Scritto con le cadenze del libro di viaggio, un romanzo che veleggia tra le sponde del Mediterraneo, Venezia e Costantinopoli, controriforma e harem. E dove l’arte di osservare, arbitra del destino, resta sospesa tra pittura ed elemosina, verità e finzione.

 

Mi capitano ciclicamente sotto mano racconti in cui la religione – intesa in senso di pura fede, senza connotazioni confessionali – funge da reale motore della storia. E finisce, dispiegandosi nelle sue manifestazioni terrene, per costituire il maestoso fondale delle vicende. Un brodo di coltura in cui realtà e immaginazione, fatti veri e seducenti suggestioni si inseguono fino a costituire il vero nerbo emotivo del romanzo.
Quando il gioco funziona, i risultati sono entusiasmanti.
Mi era successo anni fa con “Un mese in campagna“, di James Lloyd Carr, e più di recente con “Azazel” di Youssef Ziedan (mia recensione qui), libri certo diversissimi per calligrafia e ispirazione, ma ambedue straordinari per potenza lirica e capacità evocativa. Idonei, in entrambi i casi, a elevare l’individualità a paradigma e il singolo a metafora del collettivo.
Si pone in linea con questo spirito un altro libro magnifico, che ho appena finito di leggere: “Il Turchetto“, di Metin Arditi (Neri Pozza, 255 pagine, 16,50 euro). Romanzo pluripremiato, è vero. E questo non sempre è un buon segno.
Eppure nulla, in esso, indulge al prevedibile e al banale. Nulla ne fa un’opera risaputa e ammiccante. Al contrario, essa spicca per ritmo e misura, per la sottile capacità di penetrazione e di indagine, per il saper insinuarsi tra i piani stratificati dei fatti storici, delle tensioni che li attraversano e dei personaggi che, spesso involontariamente, li interpretano.
Il libro è, anzi potrebbe essere, la storia di un quadro.
Al Louvre c’è un dipinto seducente ed enigmatico, attribuito a Tiziano: l'”Uomo con il guanto“. Ma il vero autore non è il Vecellio.

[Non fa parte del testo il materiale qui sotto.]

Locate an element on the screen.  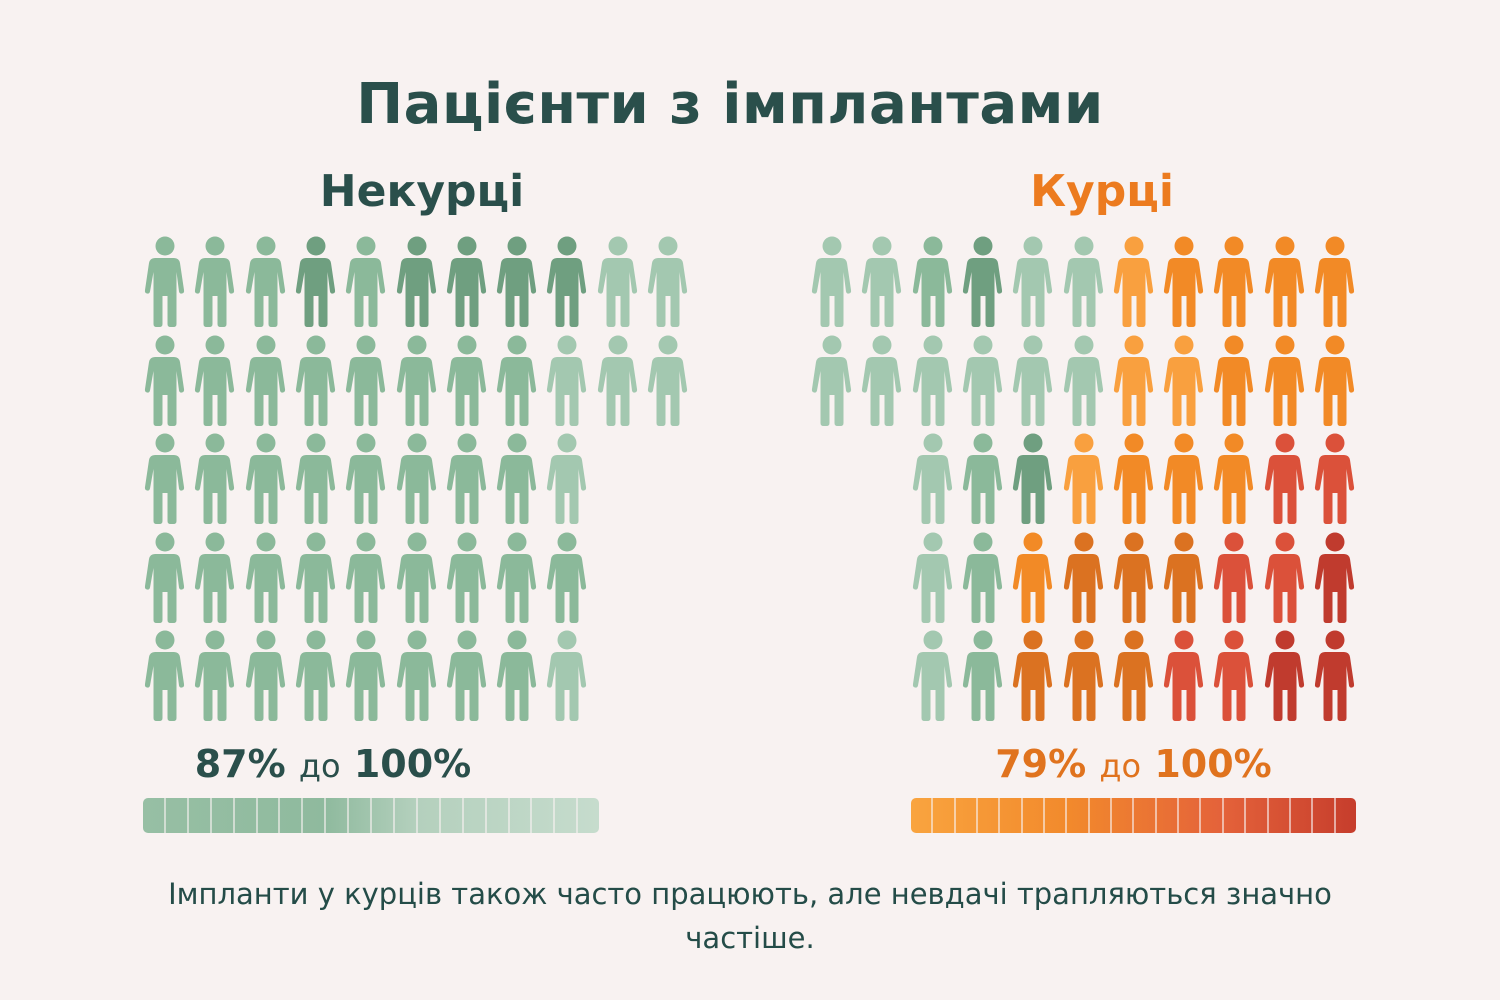
range-label-nonsmokers: 87% до 100% is located at coordinates (333, 764).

Si tratta invece dell’unica opera superstite di un artista suo contemporaneo, grande e famoso quanto lui: il Turchetto. Tanto grande da aver spinto il maestro veneziano, pur di salvare almeno il dipinto, se non la vita e la memoria stessa dell’artista, dal rogo dell’Inquisizione, ad apporre in extremis la propria firma in calce alla tela. Tela ricevuta in dono, come segno di riconoscenza, dal collega ed allievo, figura di primissimo piano delle arti figurative della Venezia di metà del ‘500.
Questo pittore era Elia Soriano, figlio del povero servo ebreo di un mercante di schiavi, fuggito bambino da Costantinopoli – da qui il nomignolo – proprio perchè tanto la sua religione quanto quella dei padroni turchi gli proibivano di esprimere la sua più incontenibile, insaziabile vocazione: dipingere.
E’ in un gioco di intrighi di corte e di profumi di spezie, di necessarie menzogne e di ambizioni inconfessabili che la sua vita si dipana in una sorta di avventurosa palingenesi. La quale, come prigioniera di un rewind inesorabile, riporterà Elie ai luoghi e allo stato esistenziale delle sue origini: il Corno d’Oro, il bazar, i giannizzeri, le elemosine. Ricco solo di due occhi per osservare. E di una mente per immaginare in silenzio un’arte nata, e tornata, impossibile.